Thursday, January 30, 2020

Knitting slump

There are ups and downs to engagement with our beloved crafts, aren't there? Lately I've been having trouble on the knitting front. At home, I was working on my giant Sempervirens, but I also needed simple, portable projects for work and toting around. Then Sempervirens was banished to the freezer due to the carpet beetle crisis (see Yarn 911 and Pest Control), so I don't even have that to work on at home. It feels pretty jinxed, anyway.

After finishing three Laurus hats (above), I was feeling done with that pattern for a while. I studied my Ravelry favorites and queue, and cast on for a Swirl Hat the night before going to Washington, D.C., for the day. (I cannot go to the city without a portable knitting project!!!) The Swirl hat uses sequence knitting in a genius way. The sequence is 10 stitches of knit and purl. When your total number of stitches is divisible by 10, the pattern stacks up like rib. But by increasing it one stitch, you get a swirl that leans one direction, and by decreasing the original number by one stitch, the swirl goes in the other direction. The pattern alternates.

The designer calls for sportweight yarn, something I don't have hardly any of in stash. I chose some leftover Shelridge Farms Soft Touch Heather, which Ravelry lists as "fingering" but is definitely a heavy fingering. I made a sock yarn square out of it, and it was considerably bigger than the rest of my squares (and didn't get used in the final blanket). I grabbed the light green (official color is Willow) and cranked out this hat, with no recipient in mind.

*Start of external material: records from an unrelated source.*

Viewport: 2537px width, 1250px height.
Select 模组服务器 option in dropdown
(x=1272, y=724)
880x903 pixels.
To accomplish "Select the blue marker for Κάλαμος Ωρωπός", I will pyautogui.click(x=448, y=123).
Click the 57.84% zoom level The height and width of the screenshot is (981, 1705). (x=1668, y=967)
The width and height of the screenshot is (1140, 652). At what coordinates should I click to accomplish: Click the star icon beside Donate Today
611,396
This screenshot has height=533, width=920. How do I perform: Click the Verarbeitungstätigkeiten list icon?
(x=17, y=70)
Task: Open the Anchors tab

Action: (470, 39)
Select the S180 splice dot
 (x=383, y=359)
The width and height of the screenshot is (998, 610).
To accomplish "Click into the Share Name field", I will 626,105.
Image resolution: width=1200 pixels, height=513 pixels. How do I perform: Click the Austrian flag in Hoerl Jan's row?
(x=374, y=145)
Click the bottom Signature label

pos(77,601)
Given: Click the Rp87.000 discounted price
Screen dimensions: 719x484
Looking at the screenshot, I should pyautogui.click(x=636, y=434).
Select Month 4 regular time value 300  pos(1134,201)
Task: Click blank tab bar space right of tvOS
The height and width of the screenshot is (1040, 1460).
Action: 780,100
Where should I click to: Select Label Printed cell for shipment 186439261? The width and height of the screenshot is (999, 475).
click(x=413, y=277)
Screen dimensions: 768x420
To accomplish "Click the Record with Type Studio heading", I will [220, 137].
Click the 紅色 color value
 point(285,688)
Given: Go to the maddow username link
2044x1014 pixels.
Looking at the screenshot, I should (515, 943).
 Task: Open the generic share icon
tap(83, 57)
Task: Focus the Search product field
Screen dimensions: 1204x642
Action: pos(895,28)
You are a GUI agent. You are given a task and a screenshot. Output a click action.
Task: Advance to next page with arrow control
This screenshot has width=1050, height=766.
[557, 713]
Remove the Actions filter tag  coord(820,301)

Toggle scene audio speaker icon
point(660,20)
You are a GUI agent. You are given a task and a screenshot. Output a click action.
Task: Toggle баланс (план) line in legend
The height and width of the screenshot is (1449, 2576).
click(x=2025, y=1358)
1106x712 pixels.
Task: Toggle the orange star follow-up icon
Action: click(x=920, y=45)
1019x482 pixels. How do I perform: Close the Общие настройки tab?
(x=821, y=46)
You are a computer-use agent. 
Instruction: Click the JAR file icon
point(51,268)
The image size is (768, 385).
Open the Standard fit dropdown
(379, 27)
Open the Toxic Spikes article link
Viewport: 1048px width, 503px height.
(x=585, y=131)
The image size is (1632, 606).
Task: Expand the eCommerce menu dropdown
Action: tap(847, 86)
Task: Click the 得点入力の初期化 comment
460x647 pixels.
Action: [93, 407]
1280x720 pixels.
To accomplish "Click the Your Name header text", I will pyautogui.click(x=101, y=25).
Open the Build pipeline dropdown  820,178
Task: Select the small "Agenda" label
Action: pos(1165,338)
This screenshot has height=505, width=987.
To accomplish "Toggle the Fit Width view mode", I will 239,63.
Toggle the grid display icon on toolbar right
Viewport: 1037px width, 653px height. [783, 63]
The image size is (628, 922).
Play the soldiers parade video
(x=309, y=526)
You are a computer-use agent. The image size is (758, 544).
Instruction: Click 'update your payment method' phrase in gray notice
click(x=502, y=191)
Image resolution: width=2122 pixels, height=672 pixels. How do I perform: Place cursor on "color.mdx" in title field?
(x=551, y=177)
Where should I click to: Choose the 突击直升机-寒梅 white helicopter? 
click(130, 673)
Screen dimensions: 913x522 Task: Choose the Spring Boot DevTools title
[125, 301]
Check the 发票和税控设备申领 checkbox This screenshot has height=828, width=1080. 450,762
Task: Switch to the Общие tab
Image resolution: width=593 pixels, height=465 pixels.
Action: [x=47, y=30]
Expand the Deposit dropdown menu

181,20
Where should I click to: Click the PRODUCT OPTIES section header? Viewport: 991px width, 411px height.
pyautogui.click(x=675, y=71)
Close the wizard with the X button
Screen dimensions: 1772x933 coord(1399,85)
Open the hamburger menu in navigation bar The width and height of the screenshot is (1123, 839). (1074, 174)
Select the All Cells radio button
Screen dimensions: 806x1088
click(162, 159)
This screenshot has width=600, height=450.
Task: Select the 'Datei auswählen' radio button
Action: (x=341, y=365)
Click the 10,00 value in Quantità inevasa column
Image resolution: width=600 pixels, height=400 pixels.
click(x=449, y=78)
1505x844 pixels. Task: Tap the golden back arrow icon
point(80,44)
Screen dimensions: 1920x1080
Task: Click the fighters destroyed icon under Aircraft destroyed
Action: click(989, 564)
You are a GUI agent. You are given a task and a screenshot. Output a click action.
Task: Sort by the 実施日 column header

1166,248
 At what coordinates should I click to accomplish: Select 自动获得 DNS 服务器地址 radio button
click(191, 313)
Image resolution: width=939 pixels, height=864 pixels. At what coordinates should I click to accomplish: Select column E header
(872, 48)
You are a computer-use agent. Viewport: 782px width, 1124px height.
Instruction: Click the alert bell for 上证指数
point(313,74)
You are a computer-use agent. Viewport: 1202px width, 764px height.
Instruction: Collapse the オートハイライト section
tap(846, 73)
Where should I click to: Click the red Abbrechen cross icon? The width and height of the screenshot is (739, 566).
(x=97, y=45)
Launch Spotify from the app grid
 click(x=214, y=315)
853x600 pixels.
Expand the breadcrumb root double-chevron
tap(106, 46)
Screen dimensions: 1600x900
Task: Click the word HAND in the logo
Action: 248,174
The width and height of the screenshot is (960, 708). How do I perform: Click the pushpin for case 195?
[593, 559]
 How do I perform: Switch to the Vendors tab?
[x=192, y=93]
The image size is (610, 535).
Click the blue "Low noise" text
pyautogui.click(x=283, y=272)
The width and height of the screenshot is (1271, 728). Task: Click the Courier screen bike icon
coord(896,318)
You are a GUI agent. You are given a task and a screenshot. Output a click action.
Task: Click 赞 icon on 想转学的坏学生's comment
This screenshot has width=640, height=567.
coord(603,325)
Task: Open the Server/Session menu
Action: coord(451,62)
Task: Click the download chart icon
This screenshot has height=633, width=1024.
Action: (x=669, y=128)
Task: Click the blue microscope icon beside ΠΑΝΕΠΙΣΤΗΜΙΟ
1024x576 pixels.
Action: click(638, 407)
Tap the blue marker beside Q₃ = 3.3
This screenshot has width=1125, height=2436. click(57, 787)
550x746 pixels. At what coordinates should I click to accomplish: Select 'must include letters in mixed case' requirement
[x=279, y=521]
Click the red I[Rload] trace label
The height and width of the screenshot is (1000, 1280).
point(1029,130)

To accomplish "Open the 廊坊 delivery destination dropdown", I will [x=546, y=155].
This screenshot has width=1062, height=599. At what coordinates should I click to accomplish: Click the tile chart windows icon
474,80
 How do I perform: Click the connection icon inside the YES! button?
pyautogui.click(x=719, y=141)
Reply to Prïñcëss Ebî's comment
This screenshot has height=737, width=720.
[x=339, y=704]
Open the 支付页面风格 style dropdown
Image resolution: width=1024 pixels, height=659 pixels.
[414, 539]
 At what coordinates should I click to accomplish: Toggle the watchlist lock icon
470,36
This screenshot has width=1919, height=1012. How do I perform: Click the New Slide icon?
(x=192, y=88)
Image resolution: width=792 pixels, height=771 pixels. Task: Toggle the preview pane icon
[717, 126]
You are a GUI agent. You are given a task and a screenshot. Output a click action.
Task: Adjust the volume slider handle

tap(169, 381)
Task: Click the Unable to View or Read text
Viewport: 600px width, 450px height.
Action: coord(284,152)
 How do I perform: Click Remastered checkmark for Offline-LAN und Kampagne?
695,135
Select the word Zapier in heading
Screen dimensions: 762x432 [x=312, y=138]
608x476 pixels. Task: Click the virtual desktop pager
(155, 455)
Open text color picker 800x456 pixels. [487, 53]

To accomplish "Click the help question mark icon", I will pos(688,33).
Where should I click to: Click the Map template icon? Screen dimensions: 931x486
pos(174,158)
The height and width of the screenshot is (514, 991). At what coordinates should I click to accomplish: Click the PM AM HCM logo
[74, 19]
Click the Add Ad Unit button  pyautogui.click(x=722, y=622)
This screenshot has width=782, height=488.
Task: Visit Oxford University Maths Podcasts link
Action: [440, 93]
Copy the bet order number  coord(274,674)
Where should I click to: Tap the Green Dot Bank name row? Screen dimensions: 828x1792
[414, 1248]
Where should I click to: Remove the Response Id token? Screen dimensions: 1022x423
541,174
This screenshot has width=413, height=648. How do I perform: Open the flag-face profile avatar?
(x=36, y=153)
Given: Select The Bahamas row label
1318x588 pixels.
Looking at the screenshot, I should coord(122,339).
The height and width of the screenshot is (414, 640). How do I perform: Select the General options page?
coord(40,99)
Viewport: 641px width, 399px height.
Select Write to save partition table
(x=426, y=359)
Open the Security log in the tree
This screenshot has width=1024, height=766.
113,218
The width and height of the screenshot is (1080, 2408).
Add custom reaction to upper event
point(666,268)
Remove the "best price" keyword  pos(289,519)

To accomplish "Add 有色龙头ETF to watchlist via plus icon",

One of my young colleagues saw me wearing another hat in the same color and excitedly asked if it was the one she'd seen me knitting recently. She also happened to be wearing that same shade of green that day. So I gave her the hat. It looks wonderful with her purple hair:

Not knowing what was next, I grabbed some more leftover Shelridge Farms Soft Touch Heather, this time in a deep purple called Loganberry, and made another one. This time I only did 3 swirl sections (I thought the green hat with 4 swirl sections bordered on too much "hang time"). It's fine:

And while I was working on those, I recalled that the red Bartlettyarn I made S a sweater from a few years ago was listed as sportweight. I have lost of leftovers so I banged out another hat:

So far the red and purple hats do not have owners. I may drop them into the box for the homeless shelter that's in my library right now (one of the student clubs is doing a drive).

While I was working on those hats, I kept thinking about what my next project would be. I thought using handspun sounded good, so I checked my queue and found I had planned to knit Raddle out of two skeins of handspun. I cast on for a small swatch and immediately saw that the colors run together. I confirmed this by desaturating them on my phone. Here they are in living color:

And here they are without saturation - they look pretty much the same!

This pattern won't show up here. Plus, the pattern sounded easy from the description, but after I bought and printed it, I realized that it has a chart and cables and garter in the round and is not at all suitable for my easy, portable project. So that was a big fail on both counts. I was so sure it was a bust that I only knit this far, and then frogged it and put the needles away.

What did I do? I grabbed a very old skein of sock yarn and cast on for another Sockhead Slouch. Gretchen gave me three skeins of this waaaayyy back in 2009 when she destashed them, not finding them to her liking. I used one skein to make socks for Boy 1 nine years ago. It'll make a handsome hat... for someone.

1 comment:

  1. Sometimes it does take a while to find the next project, especially after the trauma to Sempervirens. Those Laurus are lovely and I love your description of the Swirl mechanics. I'm looking forward to seeing the next handsome hat!